From an on-guard position, do the forward burst without penetrating too
deeply. Sweep your hand upward and leap forward without straining
yourself. Quickly place your front foot down without kicking. Continue to
do this motion over and over again without stopping. But make sure you
keep your balance and fluidity in motion. This exercise is excellent to
adapt your body to move with ease, rhythm and grace.
As you become more adaptable to the movement, increase your speed and
work toward shortening the distance by more and more execution.
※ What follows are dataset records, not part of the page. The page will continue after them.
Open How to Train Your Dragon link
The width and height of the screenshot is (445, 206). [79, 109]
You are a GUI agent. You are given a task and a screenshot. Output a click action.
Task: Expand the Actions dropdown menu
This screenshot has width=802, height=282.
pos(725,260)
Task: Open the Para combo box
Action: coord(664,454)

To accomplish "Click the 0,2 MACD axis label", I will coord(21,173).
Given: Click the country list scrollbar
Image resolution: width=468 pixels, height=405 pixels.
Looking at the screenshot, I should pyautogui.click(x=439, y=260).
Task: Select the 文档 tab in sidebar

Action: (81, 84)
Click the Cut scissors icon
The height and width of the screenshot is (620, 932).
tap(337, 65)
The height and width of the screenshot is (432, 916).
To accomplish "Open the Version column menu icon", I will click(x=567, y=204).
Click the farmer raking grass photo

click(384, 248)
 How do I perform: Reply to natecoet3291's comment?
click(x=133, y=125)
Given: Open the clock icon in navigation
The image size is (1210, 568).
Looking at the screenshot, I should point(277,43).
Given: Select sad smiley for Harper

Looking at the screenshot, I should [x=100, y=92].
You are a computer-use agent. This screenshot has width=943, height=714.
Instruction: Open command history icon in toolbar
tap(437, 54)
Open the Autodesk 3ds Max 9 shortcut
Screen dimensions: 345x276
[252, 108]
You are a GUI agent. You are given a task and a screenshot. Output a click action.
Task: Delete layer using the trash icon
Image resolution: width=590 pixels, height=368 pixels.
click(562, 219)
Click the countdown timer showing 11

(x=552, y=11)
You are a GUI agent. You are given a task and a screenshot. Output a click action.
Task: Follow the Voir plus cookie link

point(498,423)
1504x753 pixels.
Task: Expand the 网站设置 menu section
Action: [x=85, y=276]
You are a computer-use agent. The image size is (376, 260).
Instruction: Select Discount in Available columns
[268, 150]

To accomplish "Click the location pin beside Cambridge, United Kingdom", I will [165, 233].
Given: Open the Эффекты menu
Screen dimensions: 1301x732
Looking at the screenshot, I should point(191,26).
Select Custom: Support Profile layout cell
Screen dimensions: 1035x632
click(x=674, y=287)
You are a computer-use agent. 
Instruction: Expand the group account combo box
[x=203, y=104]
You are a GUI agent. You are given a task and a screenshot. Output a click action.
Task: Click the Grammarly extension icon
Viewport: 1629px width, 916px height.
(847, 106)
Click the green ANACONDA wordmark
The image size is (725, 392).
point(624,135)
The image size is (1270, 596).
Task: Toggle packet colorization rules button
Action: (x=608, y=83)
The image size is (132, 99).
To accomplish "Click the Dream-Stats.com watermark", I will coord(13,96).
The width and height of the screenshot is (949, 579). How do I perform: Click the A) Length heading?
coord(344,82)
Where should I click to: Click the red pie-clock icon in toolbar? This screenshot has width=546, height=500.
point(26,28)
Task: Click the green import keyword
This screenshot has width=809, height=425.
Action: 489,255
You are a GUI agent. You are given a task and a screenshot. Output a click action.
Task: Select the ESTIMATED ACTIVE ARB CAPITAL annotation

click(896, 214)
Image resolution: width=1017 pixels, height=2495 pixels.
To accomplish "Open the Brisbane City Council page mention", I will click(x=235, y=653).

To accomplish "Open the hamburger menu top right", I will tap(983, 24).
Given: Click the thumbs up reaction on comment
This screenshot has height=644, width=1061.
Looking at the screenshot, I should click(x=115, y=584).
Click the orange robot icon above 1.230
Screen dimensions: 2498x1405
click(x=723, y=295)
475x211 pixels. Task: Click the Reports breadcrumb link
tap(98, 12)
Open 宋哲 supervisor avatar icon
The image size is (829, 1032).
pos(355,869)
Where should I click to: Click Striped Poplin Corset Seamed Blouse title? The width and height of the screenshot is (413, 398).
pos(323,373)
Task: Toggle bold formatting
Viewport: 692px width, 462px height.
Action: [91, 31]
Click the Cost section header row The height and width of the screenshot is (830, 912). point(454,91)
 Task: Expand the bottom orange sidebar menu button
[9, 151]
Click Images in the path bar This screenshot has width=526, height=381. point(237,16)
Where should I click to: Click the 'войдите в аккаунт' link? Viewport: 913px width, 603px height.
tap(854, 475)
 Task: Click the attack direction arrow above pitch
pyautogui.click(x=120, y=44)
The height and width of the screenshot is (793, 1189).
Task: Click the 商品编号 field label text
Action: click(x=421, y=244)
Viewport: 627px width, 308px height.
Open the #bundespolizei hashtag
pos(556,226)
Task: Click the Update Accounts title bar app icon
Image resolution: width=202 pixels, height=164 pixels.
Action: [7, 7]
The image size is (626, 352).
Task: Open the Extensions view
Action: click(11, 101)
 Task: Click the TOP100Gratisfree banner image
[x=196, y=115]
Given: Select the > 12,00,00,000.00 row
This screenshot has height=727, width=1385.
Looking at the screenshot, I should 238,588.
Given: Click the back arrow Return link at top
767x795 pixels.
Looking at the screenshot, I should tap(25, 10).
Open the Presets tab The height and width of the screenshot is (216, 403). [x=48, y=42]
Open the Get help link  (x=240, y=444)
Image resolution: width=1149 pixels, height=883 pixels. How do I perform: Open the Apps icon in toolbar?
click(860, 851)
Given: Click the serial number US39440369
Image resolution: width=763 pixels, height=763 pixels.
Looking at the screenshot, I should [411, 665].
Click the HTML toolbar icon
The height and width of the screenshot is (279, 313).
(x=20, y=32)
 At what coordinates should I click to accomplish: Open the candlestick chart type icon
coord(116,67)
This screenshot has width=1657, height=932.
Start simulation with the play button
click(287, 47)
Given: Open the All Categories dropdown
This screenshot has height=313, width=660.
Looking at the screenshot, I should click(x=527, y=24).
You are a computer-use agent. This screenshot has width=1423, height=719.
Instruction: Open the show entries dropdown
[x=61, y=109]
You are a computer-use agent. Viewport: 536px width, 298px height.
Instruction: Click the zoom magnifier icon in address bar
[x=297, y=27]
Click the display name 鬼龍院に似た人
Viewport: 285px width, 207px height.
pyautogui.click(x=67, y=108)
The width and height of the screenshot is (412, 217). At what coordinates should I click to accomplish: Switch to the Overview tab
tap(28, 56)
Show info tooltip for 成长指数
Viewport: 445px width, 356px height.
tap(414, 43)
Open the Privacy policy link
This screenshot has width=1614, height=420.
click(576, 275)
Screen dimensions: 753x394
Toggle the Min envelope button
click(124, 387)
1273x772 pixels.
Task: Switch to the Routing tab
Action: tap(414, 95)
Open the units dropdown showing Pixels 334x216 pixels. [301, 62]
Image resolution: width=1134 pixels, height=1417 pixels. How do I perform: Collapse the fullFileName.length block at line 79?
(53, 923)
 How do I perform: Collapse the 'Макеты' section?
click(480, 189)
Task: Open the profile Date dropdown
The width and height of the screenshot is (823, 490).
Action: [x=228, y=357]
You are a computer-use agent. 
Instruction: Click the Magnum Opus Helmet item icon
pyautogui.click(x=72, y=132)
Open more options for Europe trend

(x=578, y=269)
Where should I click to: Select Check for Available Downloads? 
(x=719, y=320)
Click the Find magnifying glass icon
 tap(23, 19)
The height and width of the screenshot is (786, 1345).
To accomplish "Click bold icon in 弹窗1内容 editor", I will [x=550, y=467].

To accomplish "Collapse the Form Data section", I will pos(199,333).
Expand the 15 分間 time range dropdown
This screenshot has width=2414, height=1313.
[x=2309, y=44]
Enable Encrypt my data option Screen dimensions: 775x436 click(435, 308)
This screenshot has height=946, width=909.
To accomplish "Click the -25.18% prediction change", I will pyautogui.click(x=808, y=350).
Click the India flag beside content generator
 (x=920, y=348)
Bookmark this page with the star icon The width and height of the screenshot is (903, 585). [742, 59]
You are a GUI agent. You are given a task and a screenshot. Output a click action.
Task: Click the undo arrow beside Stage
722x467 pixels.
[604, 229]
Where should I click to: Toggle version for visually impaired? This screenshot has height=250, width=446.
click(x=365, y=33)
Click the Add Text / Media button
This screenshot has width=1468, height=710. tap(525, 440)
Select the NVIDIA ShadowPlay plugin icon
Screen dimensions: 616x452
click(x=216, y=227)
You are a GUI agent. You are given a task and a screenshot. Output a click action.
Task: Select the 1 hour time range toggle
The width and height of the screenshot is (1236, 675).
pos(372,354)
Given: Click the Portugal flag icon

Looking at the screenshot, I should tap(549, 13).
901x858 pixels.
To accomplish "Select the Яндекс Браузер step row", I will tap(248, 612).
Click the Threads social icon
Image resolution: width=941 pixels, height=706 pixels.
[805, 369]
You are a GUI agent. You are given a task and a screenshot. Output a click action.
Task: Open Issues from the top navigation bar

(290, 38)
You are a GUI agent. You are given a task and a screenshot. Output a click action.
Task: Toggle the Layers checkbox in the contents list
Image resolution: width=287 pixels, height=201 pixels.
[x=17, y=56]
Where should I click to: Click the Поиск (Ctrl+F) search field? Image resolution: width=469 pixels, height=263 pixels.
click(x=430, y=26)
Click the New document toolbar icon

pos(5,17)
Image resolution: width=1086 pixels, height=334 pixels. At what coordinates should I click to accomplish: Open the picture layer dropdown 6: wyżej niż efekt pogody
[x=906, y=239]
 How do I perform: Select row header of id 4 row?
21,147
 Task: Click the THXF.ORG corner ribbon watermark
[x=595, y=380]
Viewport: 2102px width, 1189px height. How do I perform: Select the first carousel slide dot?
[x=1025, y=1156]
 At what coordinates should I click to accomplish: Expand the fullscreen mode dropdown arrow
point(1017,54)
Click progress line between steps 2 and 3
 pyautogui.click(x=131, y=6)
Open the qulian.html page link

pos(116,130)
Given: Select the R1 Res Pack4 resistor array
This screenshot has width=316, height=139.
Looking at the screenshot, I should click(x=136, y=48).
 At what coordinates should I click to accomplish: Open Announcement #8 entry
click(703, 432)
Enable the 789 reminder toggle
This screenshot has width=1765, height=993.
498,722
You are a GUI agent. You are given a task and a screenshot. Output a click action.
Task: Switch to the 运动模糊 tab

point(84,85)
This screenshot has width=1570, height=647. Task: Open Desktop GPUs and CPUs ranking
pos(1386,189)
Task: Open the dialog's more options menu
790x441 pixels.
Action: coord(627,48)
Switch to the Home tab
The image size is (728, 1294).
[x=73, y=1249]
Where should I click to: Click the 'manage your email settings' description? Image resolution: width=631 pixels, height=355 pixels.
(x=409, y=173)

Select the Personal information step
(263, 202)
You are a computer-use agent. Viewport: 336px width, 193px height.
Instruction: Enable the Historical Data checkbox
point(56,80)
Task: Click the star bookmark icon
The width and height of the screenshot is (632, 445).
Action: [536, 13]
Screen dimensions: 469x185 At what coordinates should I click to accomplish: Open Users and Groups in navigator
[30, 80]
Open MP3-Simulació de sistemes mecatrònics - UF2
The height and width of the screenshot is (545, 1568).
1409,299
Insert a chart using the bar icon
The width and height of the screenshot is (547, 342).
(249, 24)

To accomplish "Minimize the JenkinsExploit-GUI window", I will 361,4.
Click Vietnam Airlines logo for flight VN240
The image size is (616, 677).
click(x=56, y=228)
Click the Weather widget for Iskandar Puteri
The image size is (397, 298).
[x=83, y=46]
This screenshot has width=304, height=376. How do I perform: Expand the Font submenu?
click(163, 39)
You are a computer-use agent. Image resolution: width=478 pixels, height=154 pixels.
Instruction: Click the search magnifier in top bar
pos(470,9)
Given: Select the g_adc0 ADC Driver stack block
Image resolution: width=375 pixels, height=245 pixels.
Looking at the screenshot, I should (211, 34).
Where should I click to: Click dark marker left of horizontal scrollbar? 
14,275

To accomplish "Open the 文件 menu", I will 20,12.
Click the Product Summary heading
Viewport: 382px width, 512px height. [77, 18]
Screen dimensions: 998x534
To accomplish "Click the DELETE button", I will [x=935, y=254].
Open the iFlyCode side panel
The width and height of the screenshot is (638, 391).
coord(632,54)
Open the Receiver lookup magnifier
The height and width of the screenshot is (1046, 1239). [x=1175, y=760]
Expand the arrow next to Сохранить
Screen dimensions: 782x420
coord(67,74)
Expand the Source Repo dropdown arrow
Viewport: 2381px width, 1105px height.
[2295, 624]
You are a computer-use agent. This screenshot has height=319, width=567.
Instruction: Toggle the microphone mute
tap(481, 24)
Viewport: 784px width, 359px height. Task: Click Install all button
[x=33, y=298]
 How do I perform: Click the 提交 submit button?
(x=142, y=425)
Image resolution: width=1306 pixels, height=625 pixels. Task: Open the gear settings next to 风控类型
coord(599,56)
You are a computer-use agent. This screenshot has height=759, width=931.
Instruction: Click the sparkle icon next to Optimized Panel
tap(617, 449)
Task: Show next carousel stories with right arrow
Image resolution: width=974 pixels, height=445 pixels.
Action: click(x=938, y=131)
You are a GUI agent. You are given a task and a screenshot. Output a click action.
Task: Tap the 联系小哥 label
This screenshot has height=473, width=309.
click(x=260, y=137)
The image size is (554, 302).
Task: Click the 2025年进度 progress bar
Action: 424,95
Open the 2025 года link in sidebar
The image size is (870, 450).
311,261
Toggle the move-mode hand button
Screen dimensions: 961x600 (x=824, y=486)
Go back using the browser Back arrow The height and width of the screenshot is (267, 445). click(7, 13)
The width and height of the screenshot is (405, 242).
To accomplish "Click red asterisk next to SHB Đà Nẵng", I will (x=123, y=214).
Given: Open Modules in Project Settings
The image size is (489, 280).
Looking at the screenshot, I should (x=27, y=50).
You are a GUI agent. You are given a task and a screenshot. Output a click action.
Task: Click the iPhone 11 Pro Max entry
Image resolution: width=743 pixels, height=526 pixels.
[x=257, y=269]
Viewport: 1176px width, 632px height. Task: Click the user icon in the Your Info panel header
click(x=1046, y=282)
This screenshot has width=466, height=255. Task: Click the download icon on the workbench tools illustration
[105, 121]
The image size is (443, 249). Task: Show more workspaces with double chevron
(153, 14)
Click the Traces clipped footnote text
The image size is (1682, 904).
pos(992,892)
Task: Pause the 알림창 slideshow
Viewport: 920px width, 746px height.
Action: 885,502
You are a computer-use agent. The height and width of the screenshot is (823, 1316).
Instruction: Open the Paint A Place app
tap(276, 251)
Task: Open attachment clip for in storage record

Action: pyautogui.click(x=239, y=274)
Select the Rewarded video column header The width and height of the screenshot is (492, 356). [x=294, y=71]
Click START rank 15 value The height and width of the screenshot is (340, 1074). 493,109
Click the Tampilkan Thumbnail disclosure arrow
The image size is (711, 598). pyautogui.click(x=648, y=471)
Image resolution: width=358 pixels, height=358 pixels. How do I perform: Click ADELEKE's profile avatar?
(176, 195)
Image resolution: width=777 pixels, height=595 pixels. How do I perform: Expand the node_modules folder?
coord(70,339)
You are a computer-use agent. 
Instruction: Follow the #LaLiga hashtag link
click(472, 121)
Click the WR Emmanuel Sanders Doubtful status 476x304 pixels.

Eventually, you can substitute a backfist punch for the sweeping movement
of your hand.
The backward thrust is like the quick backward movement except that it
carries your body backward quicker and deeper. From an on guard position,
push the ball of your front foot to initiate the motion which straightens
your front knee and shifts the weight to the rear foot. Then the front
foot, without pausing from the initial motion, leaves the floor and
crosses your rear foot. Just before it lands, your rear leg, with its
knee bent and acting like a spring, should thrust your body with a sudden
straightening of its leg. You should land on the ball of your front foot
just a second before your rear foot touches the floor. That one quick
motion should carry your body backward at least two steps.
The backward burst carries your body just as fast as the forward lunge.
In the same test, it took exactly the same time to travel eight feet
backward as forward-3/4 of a second. But by comparison, the classical
movement covered the same distance in one second flat.
For your daily training, do the backward burst for speed, balance and
rhythm instead of deep penetration. Move with lightness of your feet and
keep practicing toward shortening the distance.
When jogging, rapidly shuffle your feet and keep jogging.
Or you can do a forward burst while your partner does the backward burst.
From an on-guard position, attempt to reach your partner with a light
side kick as he tries to keep his distance. Then reverse your positions.
Learn not to hurl yourself recklessly at your partner. Instead, try to
narrow the gap of space in a calm and exact manner. Keep drilling faster
and faster by lunging 200 to 300 times per day. Acceleration can be
increased only by discipline in your workout.